### [YOUR INSTRUCTIONS]
Whenever a line in the material below includes "beside", copy that line.
-- Opening Marker --
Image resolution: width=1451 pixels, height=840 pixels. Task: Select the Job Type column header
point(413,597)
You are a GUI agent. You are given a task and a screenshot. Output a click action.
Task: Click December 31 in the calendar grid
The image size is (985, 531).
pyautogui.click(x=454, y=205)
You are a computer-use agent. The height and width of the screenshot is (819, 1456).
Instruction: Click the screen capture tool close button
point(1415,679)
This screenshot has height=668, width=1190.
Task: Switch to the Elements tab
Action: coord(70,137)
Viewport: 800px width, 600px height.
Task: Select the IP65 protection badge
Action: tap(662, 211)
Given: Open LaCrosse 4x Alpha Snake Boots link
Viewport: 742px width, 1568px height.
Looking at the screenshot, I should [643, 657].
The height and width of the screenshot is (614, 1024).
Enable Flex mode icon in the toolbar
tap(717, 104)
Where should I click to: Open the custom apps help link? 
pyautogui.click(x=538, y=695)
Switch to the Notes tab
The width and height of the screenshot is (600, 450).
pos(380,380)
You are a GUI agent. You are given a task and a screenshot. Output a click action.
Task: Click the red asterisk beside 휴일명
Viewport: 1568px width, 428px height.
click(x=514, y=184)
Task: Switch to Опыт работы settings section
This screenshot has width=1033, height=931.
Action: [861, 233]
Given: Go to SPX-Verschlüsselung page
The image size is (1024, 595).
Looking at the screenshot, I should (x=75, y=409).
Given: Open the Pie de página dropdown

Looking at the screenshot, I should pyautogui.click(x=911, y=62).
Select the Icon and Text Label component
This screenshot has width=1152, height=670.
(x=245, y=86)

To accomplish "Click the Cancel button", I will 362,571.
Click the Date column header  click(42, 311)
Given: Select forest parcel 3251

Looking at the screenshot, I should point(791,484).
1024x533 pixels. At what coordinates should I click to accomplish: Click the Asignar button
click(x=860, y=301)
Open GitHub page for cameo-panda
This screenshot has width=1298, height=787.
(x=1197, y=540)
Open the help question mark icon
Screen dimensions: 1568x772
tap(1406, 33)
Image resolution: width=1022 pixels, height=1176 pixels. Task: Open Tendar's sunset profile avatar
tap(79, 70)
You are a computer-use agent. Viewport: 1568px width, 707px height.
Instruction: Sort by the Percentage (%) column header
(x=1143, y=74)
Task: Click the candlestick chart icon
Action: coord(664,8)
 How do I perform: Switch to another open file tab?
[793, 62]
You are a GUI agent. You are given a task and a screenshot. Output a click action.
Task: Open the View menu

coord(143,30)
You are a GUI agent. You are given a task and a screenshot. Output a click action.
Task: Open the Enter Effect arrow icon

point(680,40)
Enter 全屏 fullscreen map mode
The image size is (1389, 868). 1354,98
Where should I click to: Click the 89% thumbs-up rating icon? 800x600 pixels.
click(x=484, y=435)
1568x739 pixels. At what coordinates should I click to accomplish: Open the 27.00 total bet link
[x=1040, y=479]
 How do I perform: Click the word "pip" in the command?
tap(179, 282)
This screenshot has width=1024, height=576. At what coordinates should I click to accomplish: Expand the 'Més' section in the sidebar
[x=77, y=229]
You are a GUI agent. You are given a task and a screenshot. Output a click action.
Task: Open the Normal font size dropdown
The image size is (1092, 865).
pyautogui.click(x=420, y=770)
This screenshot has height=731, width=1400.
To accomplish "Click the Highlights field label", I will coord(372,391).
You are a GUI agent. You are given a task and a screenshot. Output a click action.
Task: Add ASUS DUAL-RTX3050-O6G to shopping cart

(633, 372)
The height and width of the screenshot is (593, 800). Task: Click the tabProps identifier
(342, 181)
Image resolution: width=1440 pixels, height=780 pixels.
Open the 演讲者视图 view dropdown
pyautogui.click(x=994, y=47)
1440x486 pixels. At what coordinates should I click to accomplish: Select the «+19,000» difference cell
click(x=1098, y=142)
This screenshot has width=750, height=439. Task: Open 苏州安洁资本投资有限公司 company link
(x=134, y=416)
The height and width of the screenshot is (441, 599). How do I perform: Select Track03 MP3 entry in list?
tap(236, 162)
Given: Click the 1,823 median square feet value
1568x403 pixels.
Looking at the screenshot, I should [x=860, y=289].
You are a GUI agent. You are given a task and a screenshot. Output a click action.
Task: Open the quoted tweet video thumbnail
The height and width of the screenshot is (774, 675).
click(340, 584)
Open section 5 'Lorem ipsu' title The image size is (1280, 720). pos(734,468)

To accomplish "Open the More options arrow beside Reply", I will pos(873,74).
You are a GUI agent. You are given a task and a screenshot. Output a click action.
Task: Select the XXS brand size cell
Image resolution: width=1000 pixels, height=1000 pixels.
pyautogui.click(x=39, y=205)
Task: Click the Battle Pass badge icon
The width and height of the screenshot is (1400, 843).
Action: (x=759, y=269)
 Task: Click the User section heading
-- Closing Marker --
### [SOLUTION TO THIS TASK]
Task: Click the red asterisk beside 휴일명
To accomplish "Open the More options arrow beside Reply", I will pos(873,74).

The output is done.